* [Records for the exercise]:
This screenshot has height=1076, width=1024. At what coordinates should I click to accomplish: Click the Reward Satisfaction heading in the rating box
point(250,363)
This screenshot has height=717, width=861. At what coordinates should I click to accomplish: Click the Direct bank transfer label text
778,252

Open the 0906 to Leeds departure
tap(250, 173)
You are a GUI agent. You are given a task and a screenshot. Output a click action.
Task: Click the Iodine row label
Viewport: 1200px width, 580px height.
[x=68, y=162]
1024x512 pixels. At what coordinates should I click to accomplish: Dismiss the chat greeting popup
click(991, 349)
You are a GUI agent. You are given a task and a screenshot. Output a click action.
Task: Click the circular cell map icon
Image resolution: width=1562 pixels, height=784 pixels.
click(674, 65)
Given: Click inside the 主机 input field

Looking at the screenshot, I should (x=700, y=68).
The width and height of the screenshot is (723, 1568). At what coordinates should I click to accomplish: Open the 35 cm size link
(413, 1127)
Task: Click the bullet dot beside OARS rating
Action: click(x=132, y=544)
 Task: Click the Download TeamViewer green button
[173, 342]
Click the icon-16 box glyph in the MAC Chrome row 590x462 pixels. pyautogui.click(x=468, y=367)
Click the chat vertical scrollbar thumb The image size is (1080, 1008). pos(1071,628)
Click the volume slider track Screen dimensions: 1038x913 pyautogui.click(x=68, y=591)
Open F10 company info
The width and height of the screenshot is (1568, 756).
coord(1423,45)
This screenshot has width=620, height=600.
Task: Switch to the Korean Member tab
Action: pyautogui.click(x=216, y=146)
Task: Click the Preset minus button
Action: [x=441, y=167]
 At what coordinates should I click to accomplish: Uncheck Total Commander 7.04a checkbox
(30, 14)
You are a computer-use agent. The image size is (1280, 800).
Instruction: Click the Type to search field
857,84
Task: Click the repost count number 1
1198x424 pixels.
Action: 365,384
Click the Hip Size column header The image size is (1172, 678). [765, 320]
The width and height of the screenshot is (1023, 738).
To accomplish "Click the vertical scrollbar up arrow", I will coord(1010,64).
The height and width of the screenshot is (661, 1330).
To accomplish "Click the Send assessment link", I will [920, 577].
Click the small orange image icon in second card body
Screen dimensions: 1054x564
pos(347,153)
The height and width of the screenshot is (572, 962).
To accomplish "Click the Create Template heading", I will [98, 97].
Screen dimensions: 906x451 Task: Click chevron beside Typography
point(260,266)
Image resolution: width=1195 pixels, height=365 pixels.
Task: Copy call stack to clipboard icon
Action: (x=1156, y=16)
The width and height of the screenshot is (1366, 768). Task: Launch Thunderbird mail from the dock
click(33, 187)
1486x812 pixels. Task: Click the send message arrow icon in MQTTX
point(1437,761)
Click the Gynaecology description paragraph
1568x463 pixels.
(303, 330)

* [Exercise]:
Give back every line of the material, exactly as written.

* [Written reply]:
This screenshot has height=1076, width=1024. At what coordinates should I click to accomplish: Click the Reward Satisfaction heading in the rating box
point(250,363)
This screenshot has height=717, width=861. At what coordinates should I click to accomplish: Click the Direct bank transfer label text
778,252

Open the 0906 to Leeds departure
tap(250, 173)
You are a GUI agent. You are given a task and a screenshot. Output a click action.
Task: Click the Iodine row label
Viewport: 1200px width, 580px height.
[x=68, y=162]
1024x512 pixels. At what coordinates should I click to accomplish: Dismiss the chat greeting popup
click(991, 349)
You are a GUI agent. You are given a task and a screenshot. Output a click action.
Task: Click the circular cell map icon
Image resolution: width=1562 pixels, height=784 pixels.
click(674, 65)
Given: Click inside the 主机 input field

Looking at the screenshot, I should (x=700, y=68).
The width and height of the screenshot is (723, 1568). At what coordinates should I click to accomplish: Open the 35 cm size link
(413, 1127)
Task: Click the bullet dot beside OARS rating
Action: click(x=132, y=544)
 Task: Click the Download TeamViewer green button
[173, 342]
Click the icon-16 box glyph in the MAC Chrome row 590x462 pixels. pyautogui.click(x=468, y=367)
Click the chat vertical scrollbar thumb The image size is (1080, 1008). pos(1071,628)
Click the volume slider track Screen dimensions: 1038x913 pyautogui.click(x=68, y=591)
Open F10 company info
The width and height of the screenshot is (1568, 756).
coord(1423,45)
This screenshot has width=620, height=600.
Task: Switch to the Korean Member tab
Action: pyautogui.click(x=216, y=146)
Task: Click the Preset minus button
Action: [x=441, y=167]
 At what coordinates should I click to accomplish: Uncheck Total Commander 7.04a checkbox
(30, 14)
You are a computer-use agent. The image size is (1280, 800).
Instruction: Click the Type to search field
857,84
Task: Click the repost count number 1
1198x424 pixels.
Action: 365,384
Click the Hip Size column header The image size is (1172, 678). [765, 320]
The width and height of the screenshot is (1023, 738).
To accomplish "Click the vertical scrollbar up arrow", I will coord(1010,64).
The height and width of the screenshot is (661, 1330).
To accomplish "Click the Send assessment link", I will [920, 577].
Click the small orange image icon in second card body
Screen dimensions: 1054x564
pos(347,153)
The height and width of the screenshot is (572, 962).
To accomplish "Click the Create Template heading", I will [98, 97].
Screen dimensions: 906x451 Task: Click chevron beside Typography
point(260,266)
Image resolution: width=1195 pixels, height=365 pixels.
Task: Copy call stack to clipboard icon
Action: (x=1156, y=16)
The width and height of the screenshot is (1366, 768). Task: Launch Thunderbird mail from the dock
click(33, 187)
1486x812 pixels. Task: Click the send message arrow icon in MQTTX
point(1437,761)
Click the Gynaecology description paragraph
1568x463 pixels.
(303, 330)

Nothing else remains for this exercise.